◆ What needs to be done:
Exactly the lines from the start of the data through the line containing "Given: Open Configuration" should be output, with both ends kept and nothing added.

━━━━━━━━━━━━━━━━━━━━

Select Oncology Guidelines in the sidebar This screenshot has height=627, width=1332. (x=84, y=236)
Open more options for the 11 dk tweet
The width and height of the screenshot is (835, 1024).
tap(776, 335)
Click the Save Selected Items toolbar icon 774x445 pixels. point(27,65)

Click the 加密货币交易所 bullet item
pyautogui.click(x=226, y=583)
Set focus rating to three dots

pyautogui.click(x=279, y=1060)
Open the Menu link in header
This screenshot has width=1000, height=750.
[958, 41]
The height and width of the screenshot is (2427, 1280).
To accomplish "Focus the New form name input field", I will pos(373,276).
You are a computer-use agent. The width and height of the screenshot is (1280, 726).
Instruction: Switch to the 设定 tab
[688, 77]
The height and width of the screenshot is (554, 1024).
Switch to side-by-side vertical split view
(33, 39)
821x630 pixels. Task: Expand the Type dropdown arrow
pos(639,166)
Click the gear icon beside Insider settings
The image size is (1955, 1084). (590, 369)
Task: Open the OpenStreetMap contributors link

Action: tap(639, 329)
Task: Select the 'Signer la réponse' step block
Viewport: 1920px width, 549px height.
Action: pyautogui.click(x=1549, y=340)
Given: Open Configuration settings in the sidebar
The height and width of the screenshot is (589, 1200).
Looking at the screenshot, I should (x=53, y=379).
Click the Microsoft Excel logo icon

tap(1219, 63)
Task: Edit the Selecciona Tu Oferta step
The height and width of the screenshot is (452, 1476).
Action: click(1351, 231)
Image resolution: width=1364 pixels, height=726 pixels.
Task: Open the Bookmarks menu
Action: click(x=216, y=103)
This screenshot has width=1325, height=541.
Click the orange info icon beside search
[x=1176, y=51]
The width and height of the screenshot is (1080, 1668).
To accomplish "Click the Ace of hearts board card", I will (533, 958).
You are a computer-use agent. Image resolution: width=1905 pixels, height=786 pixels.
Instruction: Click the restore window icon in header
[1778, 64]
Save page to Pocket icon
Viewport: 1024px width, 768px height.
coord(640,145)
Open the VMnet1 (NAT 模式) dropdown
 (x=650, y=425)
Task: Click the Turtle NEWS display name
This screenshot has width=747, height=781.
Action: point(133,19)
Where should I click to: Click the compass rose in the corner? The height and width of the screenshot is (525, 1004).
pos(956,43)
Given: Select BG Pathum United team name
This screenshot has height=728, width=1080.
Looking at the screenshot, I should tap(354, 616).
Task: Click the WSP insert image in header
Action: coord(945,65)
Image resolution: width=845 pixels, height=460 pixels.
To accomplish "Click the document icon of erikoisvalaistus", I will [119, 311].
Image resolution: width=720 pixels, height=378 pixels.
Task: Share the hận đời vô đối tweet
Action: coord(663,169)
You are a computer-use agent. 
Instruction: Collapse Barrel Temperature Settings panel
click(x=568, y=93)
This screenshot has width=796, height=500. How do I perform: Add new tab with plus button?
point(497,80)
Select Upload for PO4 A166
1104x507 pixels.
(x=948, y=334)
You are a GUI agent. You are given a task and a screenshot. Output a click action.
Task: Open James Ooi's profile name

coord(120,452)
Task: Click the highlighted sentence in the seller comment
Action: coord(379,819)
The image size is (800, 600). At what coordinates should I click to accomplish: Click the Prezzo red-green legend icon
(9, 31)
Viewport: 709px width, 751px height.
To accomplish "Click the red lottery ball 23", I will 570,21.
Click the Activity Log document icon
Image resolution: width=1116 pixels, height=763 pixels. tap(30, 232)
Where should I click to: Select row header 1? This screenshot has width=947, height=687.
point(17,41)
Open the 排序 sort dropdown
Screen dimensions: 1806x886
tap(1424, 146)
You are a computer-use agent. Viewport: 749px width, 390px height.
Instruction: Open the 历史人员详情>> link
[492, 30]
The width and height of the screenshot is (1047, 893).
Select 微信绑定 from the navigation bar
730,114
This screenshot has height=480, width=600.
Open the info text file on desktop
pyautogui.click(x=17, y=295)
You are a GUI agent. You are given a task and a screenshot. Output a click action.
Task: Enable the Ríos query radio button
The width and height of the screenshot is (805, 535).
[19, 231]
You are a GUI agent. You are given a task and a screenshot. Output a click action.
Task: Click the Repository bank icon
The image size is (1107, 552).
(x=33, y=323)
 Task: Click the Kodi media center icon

━━━━━━━━━━━━━━━━━━━━

◆ Output of the exercise:
Select Oncology Guidelines in the sidebar This screenshot has height=627, width=1332. (x=84, y=236)
Open more options for the 11 dk tweet
The width and height of the screenshot is (835, 1024).
tap(776, 335)
Click the Save Selected Items toolbar icon 774x445 pixels. point(27,65)

Click the 加密货币交易所 bullet item
pyautogui.click(x=226, y=583)
Set focus rating to three dots

pyautogui.click(x=279, y=1060)
Open the Menu link in header
This screenshot has width=1000, height=750.
[958, 41]
The height and width of the screenshot is (2427, 1280).
To accomplish "Focus the New form name input field", I will pos(373,276).
You are a computer-use agent. The width and height of the screenshot is (1280, 726).
Instruction: Switch to the 设定 tab
[688, 77]
The height and width of the screenshot is (554, 1024).
Switch to side-by-side vertical split view
(33, 39)
821x630 pixels. Task: Expand the Type dropdown arrow
pos(639,166)
Click the gear icon beside Insider settings
The image size is (1955, 1084). (590, 369)
Task: Open the OpenStreetMap contributors link

Action: tap(639, 329)
Task: Select the 'Signer la réponse' step block
Viewport: 1920px width, 549px height.
Action: pyautogui.click(x=1549, y=340)
Given: Open Configuration settings in the sidebar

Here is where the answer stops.